### Records provided

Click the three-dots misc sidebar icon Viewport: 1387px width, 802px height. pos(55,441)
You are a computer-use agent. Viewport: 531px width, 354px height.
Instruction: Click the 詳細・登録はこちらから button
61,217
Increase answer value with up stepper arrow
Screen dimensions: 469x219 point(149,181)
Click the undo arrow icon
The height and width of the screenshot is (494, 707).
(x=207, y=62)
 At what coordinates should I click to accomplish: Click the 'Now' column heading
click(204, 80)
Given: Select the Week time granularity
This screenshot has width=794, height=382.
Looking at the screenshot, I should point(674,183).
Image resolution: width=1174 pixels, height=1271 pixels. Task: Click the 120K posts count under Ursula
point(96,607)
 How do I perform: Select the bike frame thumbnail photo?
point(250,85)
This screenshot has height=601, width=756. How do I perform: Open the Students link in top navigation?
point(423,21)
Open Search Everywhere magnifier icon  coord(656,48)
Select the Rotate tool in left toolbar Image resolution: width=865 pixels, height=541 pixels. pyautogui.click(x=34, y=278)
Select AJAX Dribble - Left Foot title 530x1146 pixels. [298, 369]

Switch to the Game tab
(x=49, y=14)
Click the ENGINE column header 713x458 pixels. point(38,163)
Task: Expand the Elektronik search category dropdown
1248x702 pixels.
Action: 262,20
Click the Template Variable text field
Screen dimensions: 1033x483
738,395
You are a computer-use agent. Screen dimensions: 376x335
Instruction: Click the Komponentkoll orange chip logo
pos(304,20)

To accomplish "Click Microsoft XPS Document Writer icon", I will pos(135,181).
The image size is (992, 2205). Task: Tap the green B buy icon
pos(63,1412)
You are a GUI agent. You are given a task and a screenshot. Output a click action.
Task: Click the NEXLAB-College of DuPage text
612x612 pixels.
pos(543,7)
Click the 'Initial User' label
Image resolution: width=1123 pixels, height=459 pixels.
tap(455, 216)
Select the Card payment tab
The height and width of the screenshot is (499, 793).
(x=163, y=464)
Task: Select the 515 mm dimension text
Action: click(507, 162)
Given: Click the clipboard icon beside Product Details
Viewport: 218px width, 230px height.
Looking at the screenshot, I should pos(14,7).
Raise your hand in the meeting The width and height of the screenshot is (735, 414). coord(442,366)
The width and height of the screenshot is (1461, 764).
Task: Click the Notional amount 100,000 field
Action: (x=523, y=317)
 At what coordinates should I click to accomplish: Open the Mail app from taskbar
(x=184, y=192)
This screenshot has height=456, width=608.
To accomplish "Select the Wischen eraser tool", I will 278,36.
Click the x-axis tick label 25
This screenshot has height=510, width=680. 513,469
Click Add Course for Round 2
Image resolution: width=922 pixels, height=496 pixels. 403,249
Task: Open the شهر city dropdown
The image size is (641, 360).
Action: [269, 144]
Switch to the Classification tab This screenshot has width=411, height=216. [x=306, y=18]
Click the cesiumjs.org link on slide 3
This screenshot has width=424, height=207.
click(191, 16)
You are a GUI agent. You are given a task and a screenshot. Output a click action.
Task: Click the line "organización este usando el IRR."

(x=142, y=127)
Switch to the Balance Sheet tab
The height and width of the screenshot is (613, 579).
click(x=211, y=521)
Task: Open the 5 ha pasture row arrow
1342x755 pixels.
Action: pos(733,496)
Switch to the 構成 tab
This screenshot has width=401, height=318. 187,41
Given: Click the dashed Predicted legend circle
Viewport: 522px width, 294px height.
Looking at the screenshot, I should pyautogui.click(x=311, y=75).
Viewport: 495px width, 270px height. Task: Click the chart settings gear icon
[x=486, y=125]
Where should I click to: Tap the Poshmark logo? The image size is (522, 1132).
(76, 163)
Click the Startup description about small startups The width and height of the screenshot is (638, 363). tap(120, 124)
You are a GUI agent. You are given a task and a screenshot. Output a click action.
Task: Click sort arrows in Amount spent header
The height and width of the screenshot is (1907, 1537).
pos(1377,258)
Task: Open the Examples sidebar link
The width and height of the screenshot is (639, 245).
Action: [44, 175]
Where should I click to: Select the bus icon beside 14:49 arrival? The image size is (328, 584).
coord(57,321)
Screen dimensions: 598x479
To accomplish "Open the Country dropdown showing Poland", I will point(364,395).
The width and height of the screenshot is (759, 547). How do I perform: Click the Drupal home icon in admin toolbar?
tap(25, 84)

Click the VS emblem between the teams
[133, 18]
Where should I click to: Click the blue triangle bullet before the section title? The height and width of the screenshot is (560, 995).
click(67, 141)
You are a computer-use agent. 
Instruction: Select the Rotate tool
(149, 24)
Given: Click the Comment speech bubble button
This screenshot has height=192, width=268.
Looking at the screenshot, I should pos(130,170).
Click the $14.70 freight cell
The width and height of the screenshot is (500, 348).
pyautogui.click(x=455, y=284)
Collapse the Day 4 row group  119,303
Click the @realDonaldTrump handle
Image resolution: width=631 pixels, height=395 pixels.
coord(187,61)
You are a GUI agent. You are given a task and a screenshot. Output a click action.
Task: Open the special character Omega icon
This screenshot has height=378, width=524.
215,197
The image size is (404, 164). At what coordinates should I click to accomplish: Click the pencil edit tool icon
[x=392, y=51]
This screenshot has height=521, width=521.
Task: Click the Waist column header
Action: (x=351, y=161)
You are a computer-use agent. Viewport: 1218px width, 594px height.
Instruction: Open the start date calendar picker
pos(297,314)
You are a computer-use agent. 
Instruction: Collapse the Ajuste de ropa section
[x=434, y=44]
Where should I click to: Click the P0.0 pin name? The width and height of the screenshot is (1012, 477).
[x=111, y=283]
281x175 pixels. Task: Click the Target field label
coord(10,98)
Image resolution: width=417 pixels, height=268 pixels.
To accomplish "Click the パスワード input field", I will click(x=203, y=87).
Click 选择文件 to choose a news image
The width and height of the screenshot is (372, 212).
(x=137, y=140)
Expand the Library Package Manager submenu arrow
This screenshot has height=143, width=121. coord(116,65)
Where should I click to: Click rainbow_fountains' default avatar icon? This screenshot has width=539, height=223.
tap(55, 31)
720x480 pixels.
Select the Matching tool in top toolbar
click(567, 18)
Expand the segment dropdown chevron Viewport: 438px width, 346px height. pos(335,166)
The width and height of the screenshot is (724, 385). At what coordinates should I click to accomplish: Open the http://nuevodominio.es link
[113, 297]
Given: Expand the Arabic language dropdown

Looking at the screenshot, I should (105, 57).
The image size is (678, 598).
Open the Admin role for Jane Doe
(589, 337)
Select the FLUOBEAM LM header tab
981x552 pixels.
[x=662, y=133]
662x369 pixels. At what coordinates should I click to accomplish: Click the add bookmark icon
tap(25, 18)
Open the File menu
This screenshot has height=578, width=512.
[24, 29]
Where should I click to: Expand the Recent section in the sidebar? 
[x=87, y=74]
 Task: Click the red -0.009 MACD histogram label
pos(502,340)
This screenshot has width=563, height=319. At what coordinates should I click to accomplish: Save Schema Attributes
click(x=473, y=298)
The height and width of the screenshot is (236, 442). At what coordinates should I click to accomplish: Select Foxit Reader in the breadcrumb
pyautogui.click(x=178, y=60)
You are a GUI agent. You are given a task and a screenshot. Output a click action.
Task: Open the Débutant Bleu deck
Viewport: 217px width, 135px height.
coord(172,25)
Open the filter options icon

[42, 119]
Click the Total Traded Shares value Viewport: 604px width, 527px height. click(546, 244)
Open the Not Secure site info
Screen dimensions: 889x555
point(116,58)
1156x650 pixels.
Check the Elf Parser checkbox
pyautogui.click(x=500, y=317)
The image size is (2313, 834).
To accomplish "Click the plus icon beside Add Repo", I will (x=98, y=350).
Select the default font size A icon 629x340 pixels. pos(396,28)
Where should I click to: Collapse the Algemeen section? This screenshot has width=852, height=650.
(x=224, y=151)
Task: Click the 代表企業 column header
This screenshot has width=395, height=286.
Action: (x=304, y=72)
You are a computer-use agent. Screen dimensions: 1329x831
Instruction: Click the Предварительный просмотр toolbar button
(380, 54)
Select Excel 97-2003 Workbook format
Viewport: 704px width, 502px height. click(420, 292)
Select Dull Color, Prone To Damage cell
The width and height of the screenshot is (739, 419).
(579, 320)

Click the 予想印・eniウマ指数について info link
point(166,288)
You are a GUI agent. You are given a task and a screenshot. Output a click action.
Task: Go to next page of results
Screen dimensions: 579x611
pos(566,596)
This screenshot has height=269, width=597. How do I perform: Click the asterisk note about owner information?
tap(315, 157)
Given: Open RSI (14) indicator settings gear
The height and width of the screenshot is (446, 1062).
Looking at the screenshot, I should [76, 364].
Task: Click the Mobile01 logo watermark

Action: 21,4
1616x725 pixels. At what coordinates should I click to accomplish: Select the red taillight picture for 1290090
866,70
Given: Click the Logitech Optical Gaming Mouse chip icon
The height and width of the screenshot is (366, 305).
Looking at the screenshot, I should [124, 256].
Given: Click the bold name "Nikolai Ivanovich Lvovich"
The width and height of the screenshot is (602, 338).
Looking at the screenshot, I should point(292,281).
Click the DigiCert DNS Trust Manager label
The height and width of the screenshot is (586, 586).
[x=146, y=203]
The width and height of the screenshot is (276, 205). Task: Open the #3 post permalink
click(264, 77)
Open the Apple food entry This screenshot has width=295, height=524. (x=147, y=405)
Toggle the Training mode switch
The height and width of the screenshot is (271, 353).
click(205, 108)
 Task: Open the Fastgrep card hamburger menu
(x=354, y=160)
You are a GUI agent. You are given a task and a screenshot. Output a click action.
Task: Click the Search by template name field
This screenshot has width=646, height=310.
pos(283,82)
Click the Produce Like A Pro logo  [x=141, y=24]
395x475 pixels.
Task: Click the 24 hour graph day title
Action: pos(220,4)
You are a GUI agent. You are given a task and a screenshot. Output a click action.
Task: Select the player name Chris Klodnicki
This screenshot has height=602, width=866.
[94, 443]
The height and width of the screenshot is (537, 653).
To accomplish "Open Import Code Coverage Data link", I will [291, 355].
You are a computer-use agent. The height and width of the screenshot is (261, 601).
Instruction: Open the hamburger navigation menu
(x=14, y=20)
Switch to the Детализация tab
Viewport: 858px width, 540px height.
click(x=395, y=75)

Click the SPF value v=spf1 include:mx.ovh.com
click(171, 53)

### Problem requirements
Nothing should appear in the answer except the lines above from the line with "Click the Template Variable text field" through the line with "Given: Click the dashed", both included, written out exactly.

### Response area
Click the Template Variable text field
Screen dimensions: 1033x483
738,395
You are a computer-use agent. Screen dimensions: 376x335
Instruction: Click the Komponentkoll orange chip logo
pos(304,20)

To accomplish "Click Microsoft XPS Document Writer icon", I will pos(135,181).
The image size is (992, 2205). Task: Tap the green B buy icon
pos(63,1412)
You are a GUI agent. You are given a task and a screenshot. Output a click action.
Task: Click the NEXLAB-College of DuPage text
612x612 pixels.
pos(543,7)
Click the 'Initial User' label
Image resolution: width=1123 pixels, height=459 pixels.
tap(455, 216)
Select the Card payment tab
The height and width of the screenshot is (499, 793).
(x=163, y=464)
Task: Select the 515 mm dimension text
Action: click(507, 162)
Given: Click the clipboard icon beside Product Details
Viewport: 218px width, 230px height.
Looking at the screenshot, I should pos(14,7).
Raise your hand in the meeting The width and height of the screenshot is (735, 414). coord(442,366)
The width and height of the screenshot is (1461, 764).
Task: Click the Notional amount 100,000 field
Action: (x=523, y=317)
 At what coordinates should I click to accomplish: Open the Mail app from taskbar
(x=184, y=192)
This screenshot has height=456, width=608.
To accomplish "Select the Wischen eraser tool", I will 278,36.
Click the x-axis tick label 25
This screenshot has height=510, width=680. 513,469
Click Add Course for Round 2
Image resolution: width=922 pixels, height=496 pixels. 403,249
Task: Open the شهر city dropdown
The image size is (641, 360).
Action: [269, 144]
Switch to the Classification tab This screenshot has width=411, height=216. [x=306, y=18]
Click the cesiumjs.org link on slide 3
This screenshot has width=424, height=207.
click(191, 16)
You are a GUI agent. You are given a task and a screenshot. Output a click action.
Task: Click the line "organización este usando el IRR."

(x=142, y=127)
Switch to the Balance Sheet tab
The height and width of the screenshot is (613, 579).
click(x=211, y=521)
Task: Open the 5 ha pasture row arrow
1342x755 pixels.
Action: pos(733,496)
Switch to the 構成 tab
This screenshot has width=401, height=318. 187,41
Given: Click the dashed Predicted legend circle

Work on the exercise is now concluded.